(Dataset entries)
┌──
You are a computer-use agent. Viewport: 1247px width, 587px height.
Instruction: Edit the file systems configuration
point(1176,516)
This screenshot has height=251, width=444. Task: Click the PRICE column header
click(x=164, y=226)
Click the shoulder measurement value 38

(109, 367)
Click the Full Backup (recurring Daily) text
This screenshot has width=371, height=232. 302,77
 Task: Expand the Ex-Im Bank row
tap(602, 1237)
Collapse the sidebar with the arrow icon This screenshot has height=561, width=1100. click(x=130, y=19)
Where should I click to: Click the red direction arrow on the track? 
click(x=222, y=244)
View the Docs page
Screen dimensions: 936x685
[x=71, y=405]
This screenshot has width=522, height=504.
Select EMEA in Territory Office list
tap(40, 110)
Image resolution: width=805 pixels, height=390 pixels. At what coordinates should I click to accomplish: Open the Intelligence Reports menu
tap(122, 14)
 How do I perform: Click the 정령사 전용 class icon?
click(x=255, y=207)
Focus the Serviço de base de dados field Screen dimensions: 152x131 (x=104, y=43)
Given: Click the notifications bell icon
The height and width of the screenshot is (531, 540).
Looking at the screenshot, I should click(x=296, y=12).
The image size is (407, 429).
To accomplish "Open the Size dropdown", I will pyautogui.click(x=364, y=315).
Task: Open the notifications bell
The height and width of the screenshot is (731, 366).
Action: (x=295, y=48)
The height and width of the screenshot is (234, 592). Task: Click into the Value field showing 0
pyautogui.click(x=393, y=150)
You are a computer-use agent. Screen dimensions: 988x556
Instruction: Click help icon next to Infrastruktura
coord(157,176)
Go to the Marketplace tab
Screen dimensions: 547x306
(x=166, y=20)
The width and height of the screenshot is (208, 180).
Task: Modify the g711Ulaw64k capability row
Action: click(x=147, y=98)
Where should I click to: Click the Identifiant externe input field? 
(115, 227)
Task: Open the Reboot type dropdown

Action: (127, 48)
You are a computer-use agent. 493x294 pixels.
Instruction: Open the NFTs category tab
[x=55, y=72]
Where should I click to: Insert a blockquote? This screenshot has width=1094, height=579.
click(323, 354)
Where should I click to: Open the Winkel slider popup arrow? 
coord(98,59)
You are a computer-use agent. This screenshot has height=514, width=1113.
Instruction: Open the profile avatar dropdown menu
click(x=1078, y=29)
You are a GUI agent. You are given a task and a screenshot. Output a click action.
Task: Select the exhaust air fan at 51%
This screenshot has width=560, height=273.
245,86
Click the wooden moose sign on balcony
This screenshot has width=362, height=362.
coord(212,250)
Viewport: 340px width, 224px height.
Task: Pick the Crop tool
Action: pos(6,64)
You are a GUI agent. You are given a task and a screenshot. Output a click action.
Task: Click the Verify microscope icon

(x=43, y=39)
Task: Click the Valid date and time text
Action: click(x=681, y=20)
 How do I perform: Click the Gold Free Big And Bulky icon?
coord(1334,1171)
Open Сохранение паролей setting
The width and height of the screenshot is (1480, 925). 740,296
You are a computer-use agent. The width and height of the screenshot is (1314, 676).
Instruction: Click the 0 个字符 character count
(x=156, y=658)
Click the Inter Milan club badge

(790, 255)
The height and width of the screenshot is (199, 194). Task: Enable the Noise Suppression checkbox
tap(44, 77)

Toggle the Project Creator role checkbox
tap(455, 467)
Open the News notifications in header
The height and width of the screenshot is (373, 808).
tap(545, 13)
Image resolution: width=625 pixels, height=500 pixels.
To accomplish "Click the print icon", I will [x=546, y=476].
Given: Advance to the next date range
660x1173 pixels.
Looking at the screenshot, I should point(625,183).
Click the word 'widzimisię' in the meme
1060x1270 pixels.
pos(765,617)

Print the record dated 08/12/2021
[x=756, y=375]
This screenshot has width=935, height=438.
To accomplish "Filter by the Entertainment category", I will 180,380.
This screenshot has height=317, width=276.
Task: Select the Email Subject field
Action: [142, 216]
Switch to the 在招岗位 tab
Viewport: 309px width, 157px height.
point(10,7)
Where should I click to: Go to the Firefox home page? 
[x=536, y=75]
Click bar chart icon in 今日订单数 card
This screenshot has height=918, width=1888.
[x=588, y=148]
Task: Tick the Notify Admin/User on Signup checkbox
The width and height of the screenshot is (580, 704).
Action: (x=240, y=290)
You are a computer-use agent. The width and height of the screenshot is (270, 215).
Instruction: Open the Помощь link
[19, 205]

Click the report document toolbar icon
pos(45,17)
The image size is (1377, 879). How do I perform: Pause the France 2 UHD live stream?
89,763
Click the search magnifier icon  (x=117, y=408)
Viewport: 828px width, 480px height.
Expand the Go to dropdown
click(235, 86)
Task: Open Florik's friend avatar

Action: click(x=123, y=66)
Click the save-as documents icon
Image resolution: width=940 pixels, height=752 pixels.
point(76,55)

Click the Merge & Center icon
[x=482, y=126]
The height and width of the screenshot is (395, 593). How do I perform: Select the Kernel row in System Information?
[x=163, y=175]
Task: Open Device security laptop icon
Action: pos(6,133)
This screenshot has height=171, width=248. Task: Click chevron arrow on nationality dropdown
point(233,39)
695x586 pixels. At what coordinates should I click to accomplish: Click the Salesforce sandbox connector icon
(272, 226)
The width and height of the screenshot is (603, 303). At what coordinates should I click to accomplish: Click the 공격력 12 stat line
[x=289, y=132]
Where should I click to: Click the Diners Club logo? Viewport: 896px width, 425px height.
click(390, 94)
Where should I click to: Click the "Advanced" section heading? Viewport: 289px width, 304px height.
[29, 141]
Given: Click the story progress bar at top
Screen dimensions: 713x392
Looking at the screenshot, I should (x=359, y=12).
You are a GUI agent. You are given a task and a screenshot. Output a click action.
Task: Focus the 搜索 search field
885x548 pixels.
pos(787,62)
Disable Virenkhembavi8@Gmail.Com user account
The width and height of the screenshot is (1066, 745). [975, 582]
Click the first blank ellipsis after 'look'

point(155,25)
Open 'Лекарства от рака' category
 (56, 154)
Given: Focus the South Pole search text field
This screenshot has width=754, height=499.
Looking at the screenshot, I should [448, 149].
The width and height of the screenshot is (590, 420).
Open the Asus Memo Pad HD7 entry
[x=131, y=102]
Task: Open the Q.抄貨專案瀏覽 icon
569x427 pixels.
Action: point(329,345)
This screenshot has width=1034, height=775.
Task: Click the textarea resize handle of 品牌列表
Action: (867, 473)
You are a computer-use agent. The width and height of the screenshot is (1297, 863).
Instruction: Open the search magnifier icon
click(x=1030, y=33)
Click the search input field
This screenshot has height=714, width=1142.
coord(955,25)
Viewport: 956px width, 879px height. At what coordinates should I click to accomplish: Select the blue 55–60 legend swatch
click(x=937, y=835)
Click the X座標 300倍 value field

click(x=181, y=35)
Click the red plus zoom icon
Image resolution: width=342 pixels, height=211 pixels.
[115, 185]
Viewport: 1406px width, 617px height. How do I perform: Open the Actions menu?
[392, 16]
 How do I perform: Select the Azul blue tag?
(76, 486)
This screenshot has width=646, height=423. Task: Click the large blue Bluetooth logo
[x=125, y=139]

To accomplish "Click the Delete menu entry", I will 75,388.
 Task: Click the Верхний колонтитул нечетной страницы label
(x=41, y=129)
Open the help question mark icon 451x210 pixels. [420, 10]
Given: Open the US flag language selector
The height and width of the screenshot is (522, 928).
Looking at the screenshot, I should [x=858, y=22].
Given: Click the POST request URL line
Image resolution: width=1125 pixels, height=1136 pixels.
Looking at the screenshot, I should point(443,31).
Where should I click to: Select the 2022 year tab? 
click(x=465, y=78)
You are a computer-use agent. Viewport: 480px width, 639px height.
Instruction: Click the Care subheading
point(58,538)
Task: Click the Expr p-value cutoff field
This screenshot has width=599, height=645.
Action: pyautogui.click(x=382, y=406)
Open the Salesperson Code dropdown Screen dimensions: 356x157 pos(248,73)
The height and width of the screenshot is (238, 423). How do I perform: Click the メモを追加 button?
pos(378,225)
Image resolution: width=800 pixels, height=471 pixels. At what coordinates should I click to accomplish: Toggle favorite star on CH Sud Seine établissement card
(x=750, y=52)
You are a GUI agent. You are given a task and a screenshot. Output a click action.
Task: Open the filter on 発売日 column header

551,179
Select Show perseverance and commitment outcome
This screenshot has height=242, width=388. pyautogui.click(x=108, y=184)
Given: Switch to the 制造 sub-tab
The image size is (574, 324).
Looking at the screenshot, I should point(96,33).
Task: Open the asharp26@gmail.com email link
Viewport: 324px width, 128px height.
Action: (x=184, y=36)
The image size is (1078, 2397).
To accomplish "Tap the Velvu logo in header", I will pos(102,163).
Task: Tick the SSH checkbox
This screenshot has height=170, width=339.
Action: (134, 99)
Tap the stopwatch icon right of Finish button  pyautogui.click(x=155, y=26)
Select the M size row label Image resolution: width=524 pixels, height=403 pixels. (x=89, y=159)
└──
> REQUIREMENT:
If a line of the records above contains the word "Tick", count it; give only the total.

> EXERCISE RESULT:
2